Set down a true copy of the data, with all pictures left out.

**** INPUT DATA ****

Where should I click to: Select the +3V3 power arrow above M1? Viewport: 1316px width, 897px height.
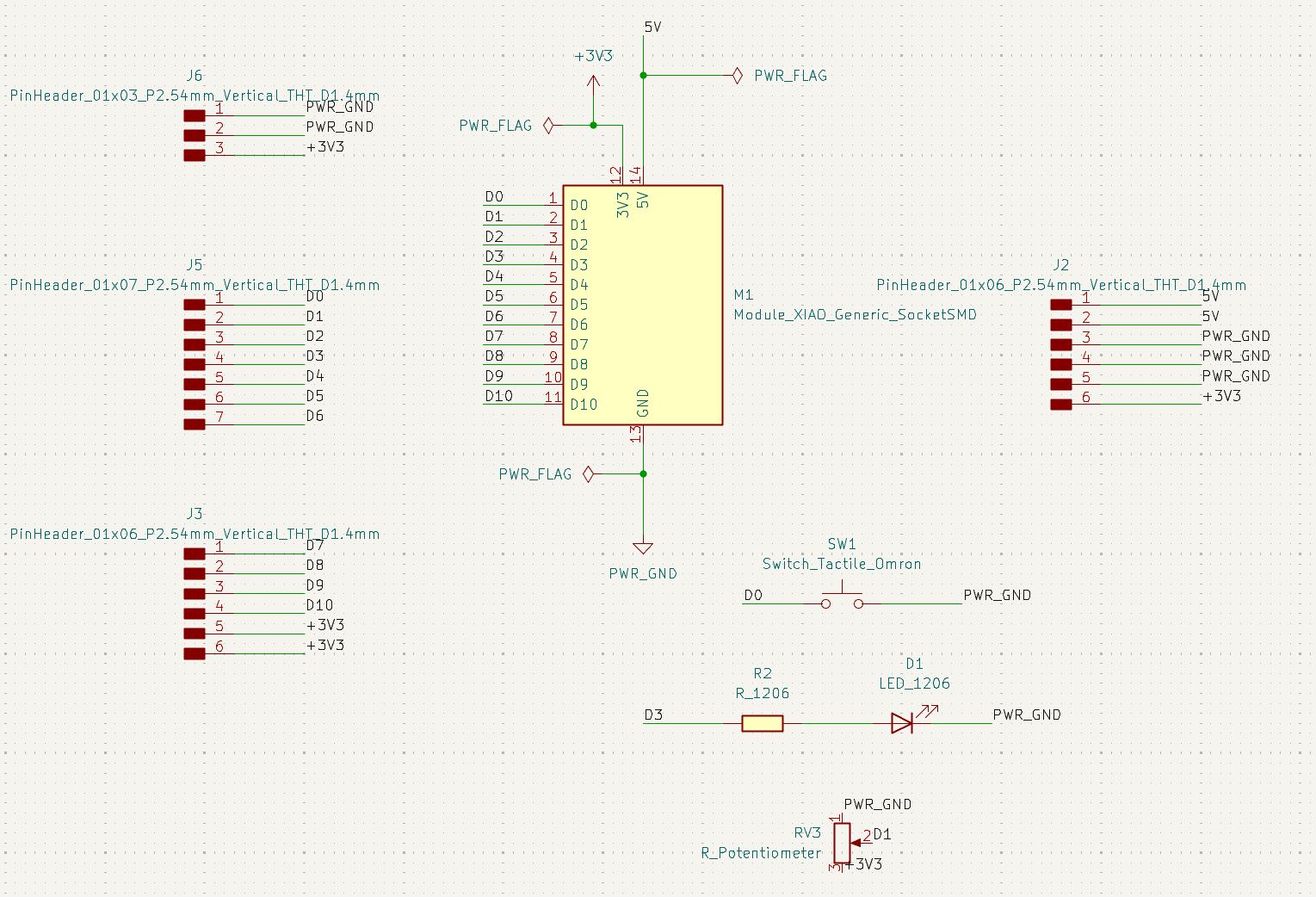point(593,80)
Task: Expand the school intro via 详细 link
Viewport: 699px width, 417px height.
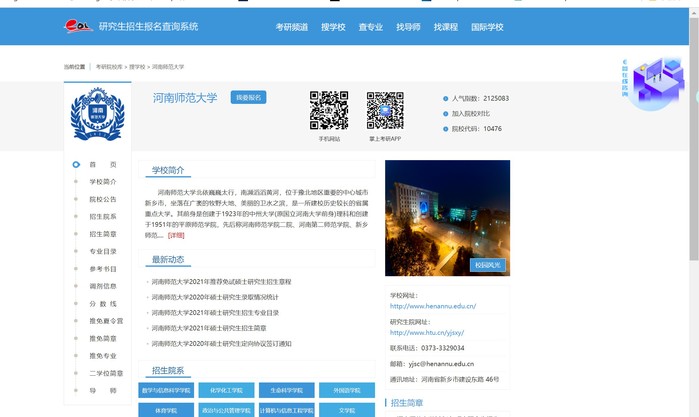Action: [x=176, y=235]
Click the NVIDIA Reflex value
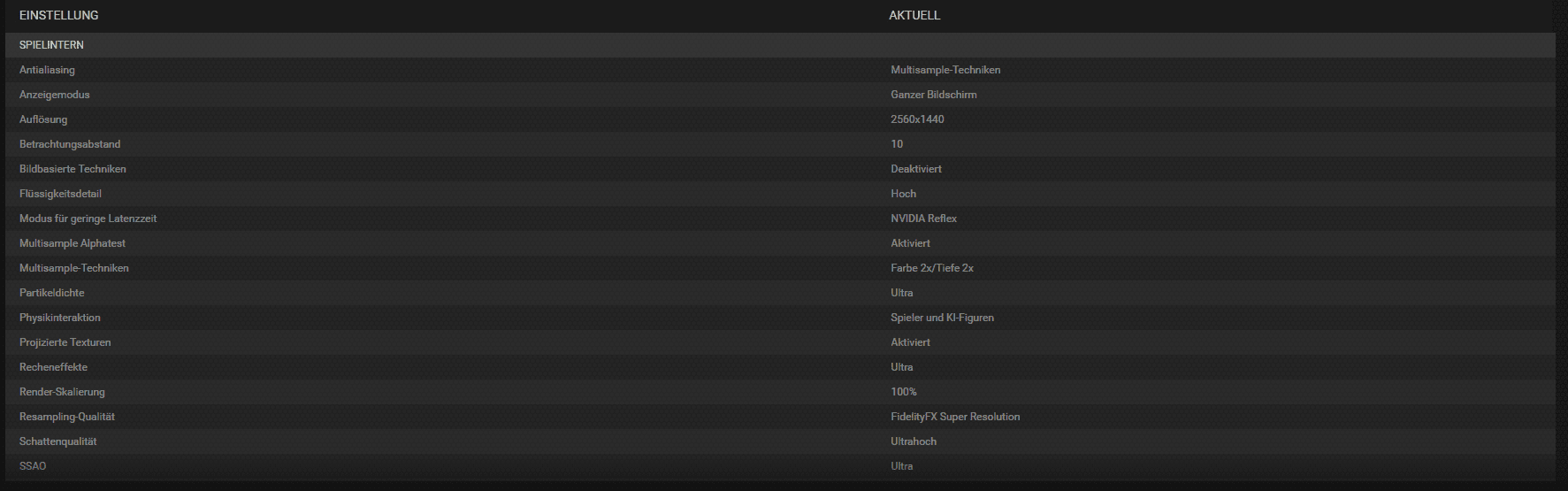This screenshot has height=491, width=1568. point(924,219)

****

[ANSWER BELOW]
Where should I click to: Select the +3V3 power arrow above M1? Viewport: 1316px width, 897px height.
point(593,80)
Task: Expand the school intro via 详细 link
Viewport: 699px width, 417px height.
Action: [x=176, y=235]
Click the NVIDIA Reflex value
This screenshot has height=491, width=1568. point(924,219)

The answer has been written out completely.